According to the survey, agents are overwhelming spending more time talking to their sphere of influence and using social media to reach sellers, something they had been lax about during the market boom. According to an agent with Chicago, “I’m developing niche digital campaigns and focusing on sales of new development projects that are launching or are in need of refreshing.”
Another real estate and mortgage professional says they are, “Staying in constant connection with closed real estate and closed mortgage loan client and focusing on DRIP campaigns to my sphere of influence and business professionals such as financial planners, CPAs and attorneys to ask for referrals.”
About 36% of agents surveyed were optimistic about the housing market in the next six months – a slight decrease from the AgentPulse Q2 survey. Another 44% were neutral in their outlooks, down from 46% in the AgentPulse Q2 report. Some 19% were pessimistic, up from 16% last quarter.
When asked what their biggest challenges are, some 31% said interest rates and inflation was at the top of the list. Next was low inventory/getting listings (33%), housing affordability and mindset. Considering that in our 2022 Q3 BrokerPulse survey, brokers noted that 25% to 75% of their agents have never been through a downturn, it’s no surprise that agents mention mindset as a bigger challenge than finding leads, professionalism and institutional investors.
RealTrends AgentPulse requests quarterly surveys from some 19,000+ real estate agents around the nation on market trends, opportunities and challenges. Of the 342 completed surveys, 23% were from the Northeast, 19% were from the Southeast, 24% from the Southwest, 20% from the Midwest, and 14% from the Northwest.
In the survey, about 15% of agents think that home sales will be up 5% or more in the next three months – a big drop from the 49% in the Q2 survey.
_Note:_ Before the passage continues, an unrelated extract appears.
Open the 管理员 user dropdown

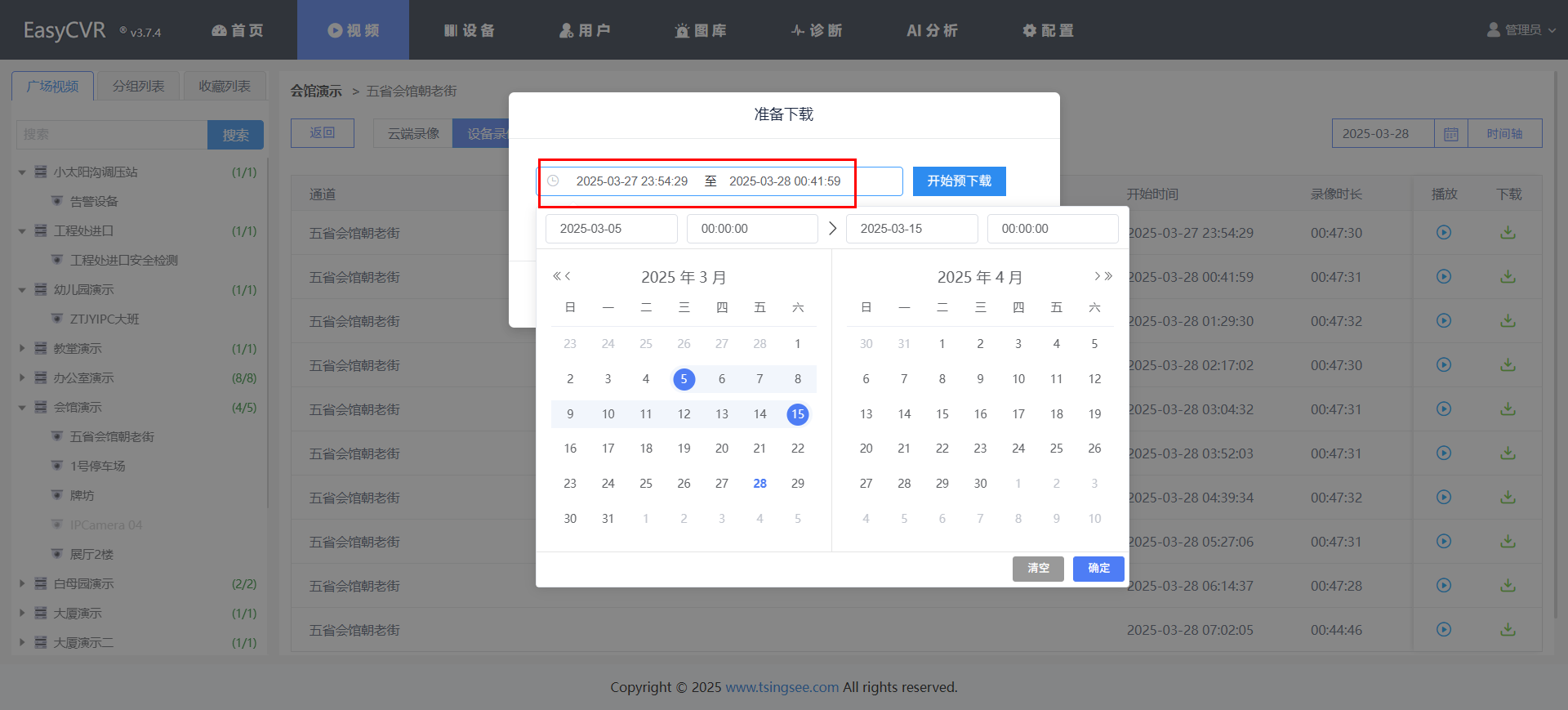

Another 46% said home sales will be flat. When it comes to home prices increase, 13% said they expected home prices to be up more than 5% – a significant decline from 32% in the Q2 report – while 39% expected an home price will be down 5% or more.
Price reductions on the rise
When asked about proven strategies for handling price reductions, agents aren’t waiting very long to recommend them. “If I don’t have any offers after 10 showings or 10 days on the market, I reduce the price,” said an agent with an independent brokerage in the Northeast. Another agent, who works with luxury buyers in the Northeast, said that they, “Re-evaluate our position in the market after the first two weeks a home in on the market.”
Others warned of using price reductions. “The vast majority of agents rely too heavily on price reductions, which only serves their own transactional sales approach. This strategy hurts sellers, market value and appraisals,” according to a broker in the midwest.
Brokerage technology adoption
When asked whether they use their brokerage’s tech platform, 90% of respondents said yes, but only certain parts of it. Most mentioned that they use the platform for marketing materials, such as property detail reports, market reports, listing presentations and digital signatures.
Of the ones who don’t use their brokerage’s technology, they commonly say that the platform is too time consuming or difficult to navigate or they prefer their own technology.
RealTrends AgentPulse is a forward-looking survey of real estate agents and team leaders.